Eskiden nerede, ne vardı?

Merhaba Şehir ekimizin 2. sayısında Selçuklu Payitahtı Konyanın 60 yıl öncesini gözler önüne seren Eskiden nerede ne vardı? dizimizde tarihî bir fotoğrafla sizlere merhaba.
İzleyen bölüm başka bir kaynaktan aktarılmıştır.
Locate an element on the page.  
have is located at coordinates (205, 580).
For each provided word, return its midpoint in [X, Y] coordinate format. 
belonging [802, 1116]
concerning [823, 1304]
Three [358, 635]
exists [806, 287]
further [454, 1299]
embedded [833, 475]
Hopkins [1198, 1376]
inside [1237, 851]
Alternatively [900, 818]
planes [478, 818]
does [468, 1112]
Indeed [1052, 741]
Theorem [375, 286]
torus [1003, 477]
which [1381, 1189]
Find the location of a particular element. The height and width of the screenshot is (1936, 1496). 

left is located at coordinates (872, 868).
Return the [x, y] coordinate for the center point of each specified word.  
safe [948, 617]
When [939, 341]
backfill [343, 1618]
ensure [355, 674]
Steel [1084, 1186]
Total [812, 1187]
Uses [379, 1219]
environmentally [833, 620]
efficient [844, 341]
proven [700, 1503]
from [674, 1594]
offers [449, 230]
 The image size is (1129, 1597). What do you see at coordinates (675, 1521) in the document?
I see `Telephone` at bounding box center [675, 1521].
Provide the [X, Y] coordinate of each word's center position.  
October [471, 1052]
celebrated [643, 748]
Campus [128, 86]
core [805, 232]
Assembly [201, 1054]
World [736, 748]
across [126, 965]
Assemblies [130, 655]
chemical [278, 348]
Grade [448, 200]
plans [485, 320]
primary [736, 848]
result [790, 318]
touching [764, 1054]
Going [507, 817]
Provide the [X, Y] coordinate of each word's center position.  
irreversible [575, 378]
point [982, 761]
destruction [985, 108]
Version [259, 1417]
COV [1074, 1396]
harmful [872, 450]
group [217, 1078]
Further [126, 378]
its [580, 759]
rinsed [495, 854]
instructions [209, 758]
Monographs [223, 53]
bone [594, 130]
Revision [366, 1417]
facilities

Fotoğraf Anıt Alanı’nın çevresini yansıtıyor ve burada bulunan üç önemli yapı; Anberreis Camii, Atatürk Heykeli ve Konya Lisesi, günümüzde de yerli yerinde duruyor. Heykelin konulduğu kaide 1912’de Mimar Muzaffer Bey tarafından “Ziraat Abidesi” olarak yapılmış, üzerine 1926’da Viyanalı heykeltıraş H. Krippel  tarafından  hazırlanan Atatürk heykeli konulmuş. 1883 yılında İstanbul’da dünyaya gelen Muzaffer Bey, Hendesehane’den (Mühendis mektebi) mezun olmuş, bir müddet İstanbul’da çalışıp, daha sonra Vilâyet Mimarı olarak Konya’ya tayin edilmiş. Ziraat Abidesi’nden ayrı Dar’ülmuallimin (Erkek öğretmen mektebi-Şimdi Konya Lisesi) ve Dar’ülmuallimat (Kız öğretmek mektebi-Şimdi Selçuk Üniversitesi Rektörlüğü) binalarının da mimarı olan Muzaffer Bey, 1920 yılında 37 yaşında iken vefat ederek, Sadreddin-i Konevî Türbesi’nin yanına defnedilmiş, ancak daha sonra kabri türbe çevresinde düzenleme yapılırken burada bulunan birçok mezarla birlikte kaldırılmış.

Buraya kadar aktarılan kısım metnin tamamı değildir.